Tom Bachynski, spokesman for the KIJHL’s franchise committee and governor of the 100 Mile House Wranglers, meanwhile, told Kamloops This Week both Williams Lake and Quesnel have indicated they would be ready for the 2017/18 season.

The KIJHL has long considered expansion northward and was approached several years ago about putting a franchise in Quesnel.

In 2014, the Storm and 100 Mile House Wranglers played a November game in Williams Lake — a league attempt to drum up interest for a potential franchise in the lakecity.

The KIJHL now has the two bids it desired in place, but expansion is far from a done deal.

Bachynski called the prospect of adding two new franchises “a double-edged sword.”

While the applications are strong, Bachynski said adding two teams north of 100 Mile House, currently home to the league’s northernmost franchise, may stretch the boundaries of the KIJHL by reasonable limits. Should the Spokane Braves ever have to play Quesnel, they’d be in for a nearly 1,000-kilometre drive.

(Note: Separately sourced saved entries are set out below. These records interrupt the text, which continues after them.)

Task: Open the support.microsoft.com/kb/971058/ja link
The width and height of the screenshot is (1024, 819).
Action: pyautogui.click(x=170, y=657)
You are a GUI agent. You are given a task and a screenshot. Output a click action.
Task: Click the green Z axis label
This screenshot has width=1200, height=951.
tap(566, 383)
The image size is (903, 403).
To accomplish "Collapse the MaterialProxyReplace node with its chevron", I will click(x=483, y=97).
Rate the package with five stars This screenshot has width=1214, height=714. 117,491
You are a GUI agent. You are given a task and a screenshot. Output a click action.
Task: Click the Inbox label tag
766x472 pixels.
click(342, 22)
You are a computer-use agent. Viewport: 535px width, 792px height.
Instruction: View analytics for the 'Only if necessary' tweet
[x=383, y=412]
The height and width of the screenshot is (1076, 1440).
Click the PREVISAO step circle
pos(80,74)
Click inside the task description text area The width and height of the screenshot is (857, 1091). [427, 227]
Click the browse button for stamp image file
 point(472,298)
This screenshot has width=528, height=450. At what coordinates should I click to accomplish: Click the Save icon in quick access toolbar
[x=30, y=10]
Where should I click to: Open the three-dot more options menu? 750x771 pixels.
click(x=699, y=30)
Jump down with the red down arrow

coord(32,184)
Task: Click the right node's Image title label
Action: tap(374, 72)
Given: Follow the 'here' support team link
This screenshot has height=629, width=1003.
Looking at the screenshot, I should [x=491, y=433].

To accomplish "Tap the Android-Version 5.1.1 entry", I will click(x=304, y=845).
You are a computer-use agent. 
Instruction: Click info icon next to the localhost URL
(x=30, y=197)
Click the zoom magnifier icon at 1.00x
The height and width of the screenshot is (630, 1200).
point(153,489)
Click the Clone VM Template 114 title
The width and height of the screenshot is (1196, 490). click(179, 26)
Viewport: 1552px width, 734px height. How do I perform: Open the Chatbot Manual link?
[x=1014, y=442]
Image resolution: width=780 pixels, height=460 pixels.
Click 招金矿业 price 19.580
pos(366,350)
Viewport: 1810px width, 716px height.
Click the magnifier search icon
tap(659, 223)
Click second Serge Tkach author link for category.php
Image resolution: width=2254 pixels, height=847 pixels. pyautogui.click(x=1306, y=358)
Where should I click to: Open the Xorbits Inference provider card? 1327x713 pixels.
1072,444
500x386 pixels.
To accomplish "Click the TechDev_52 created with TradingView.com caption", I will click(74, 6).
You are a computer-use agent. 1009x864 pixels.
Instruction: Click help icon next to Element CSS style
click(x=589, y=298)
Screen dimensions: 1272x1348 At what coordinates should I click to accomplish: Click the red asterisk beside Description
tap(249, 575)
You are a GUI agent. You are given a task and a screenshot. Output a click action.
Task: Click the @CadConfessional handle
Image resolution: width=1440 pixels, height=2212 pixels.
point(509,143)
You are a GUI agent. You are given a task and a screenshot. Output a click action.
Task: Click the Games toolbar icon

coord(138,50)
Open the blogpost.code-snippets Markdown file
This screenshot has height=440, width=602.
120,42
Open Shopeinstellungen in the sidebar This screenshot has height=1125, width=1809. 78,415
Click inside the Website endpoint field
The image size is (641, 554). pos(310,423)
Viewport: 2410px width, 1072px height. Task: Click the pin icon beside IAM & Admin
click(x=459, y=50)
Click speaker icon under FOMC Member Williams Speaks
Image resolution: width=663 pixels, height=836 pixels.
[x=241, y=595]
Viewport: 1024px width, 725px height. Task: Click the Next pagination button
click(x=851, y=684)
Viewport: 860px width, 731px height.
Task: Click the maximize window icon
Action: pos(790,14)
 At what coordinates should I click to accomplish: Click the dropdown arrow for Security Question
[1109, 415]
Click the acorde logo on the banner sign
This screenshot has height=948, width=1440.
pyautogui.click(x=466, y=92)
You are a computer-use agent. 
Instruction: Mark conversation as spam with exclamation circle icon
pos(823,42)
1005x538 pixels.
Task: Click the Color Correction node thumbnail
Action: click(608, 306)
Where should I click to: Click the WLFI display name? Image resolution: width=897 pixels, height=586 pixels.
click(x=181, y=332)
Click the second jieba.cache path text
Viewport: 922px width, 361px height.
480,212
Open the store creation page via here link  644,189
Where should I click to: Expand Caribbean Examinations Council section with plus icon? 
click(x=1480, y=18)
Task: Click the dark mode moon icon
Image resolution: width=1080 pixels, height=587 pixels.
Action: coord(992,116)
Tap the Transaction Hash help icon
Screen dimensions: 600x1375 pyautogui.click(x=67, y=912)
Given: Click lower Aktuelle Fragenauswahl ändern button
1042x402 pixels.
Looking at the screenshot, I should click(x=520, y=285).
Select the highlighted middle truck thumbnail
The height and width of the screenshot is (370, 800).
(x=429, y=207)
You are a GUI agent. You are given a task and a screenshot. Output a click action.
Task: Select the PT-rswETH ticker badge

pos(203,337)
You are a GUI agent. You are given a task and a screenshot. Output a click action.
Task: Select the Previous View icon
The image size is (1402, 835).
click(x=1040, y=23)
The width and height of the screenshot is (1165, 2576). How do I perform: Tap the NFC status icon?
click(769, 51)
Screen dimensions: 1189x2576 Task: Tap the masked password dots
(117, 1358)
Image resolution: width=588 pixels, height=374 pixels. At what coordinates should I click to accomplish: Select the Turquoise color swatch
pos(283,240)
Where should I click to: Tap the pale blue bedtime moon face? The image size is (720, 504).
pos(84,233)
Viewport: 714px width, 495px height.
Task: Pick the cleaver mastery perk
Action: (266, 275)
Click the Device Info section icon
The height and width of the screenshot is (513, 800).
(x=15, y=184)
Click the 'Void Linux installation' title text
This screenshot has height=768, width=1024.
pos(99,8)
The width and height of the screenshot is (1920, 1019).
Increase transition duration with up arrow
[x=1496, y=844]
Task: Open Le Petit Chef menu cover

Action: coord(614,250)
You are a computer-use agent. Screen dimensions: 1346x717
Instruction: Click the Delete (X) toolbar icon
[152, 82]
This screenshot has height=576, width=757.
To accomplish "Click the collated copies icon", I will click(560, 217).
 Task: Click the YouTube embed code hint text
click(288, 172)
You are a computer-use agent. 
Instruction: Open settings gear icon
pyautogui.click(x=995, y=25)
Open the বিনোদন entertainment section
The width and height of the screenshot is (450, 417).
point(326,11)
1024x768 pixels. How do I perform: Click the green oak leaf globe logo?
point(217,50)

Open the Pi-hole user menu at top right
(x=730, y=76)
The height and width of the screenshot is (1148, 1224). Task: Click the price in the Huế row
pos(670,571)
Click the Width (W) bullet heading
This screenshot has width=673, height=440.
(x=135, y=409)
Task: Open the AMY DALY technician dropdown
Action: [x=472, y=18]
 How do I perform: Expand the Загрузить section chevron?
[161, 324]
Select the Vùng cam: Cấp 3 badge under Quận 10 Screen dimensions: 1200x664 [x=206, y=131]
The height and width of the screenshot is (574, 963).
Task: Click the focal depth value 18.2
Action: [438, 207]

“It’s a matter of logistics,” Bachynski said, noting the prospect of expansion would almost certainly have to be coupled with divisional realignment.

“Junior B hockey is not a profit-making adventure. So, when you’re adding extra miles onto peoples’ road trips, there’s a cause and effect.

“First and foremost, our job as a franchise committee is to make sure our existing franchises are as healthy as possible and, when we’re looking at the applications, are we making them [current franchises] healthier or are we making them weaker?”

Sandrock, who played professionally in Ireland, Austria and Germany and split his Western Hockey League career among the Spokane Chiefs, Swift Current Broncos, Medicine Hat Tigers and Kelowna Rockets, however, believes travel logistics won’t be a big deal.

“There are ways to get around it through scheduling, so hopefully the league sees it the way we see it,” he said. “As it is right now Okanagan teams only play Okanagan teams, the Kootenay teams all play together until the final series of the playoffs. It doesn’t have to affect the Kootenay teams. It will affect the Okanagan teams a bit, but they’re already coming up here to 100 Mile anyway.”

Williams Lake, meanwhile, has not been without a junior hockey team in the past.

The Williams Lake TimberWolves played in the junior A British Columbia Hockey League but have not participated since the 2009/10 season after being suspended by the league for being a franchise not in good standing.

Sandrock said should the team’s application be approved, though, the ownership group would likely steer away from using the name “TimberWolves.”

“We haven’t decided [on a name yet],” he said. “I’m 99.9 per cent it won’t be the TimberWolves, but you can never say no.”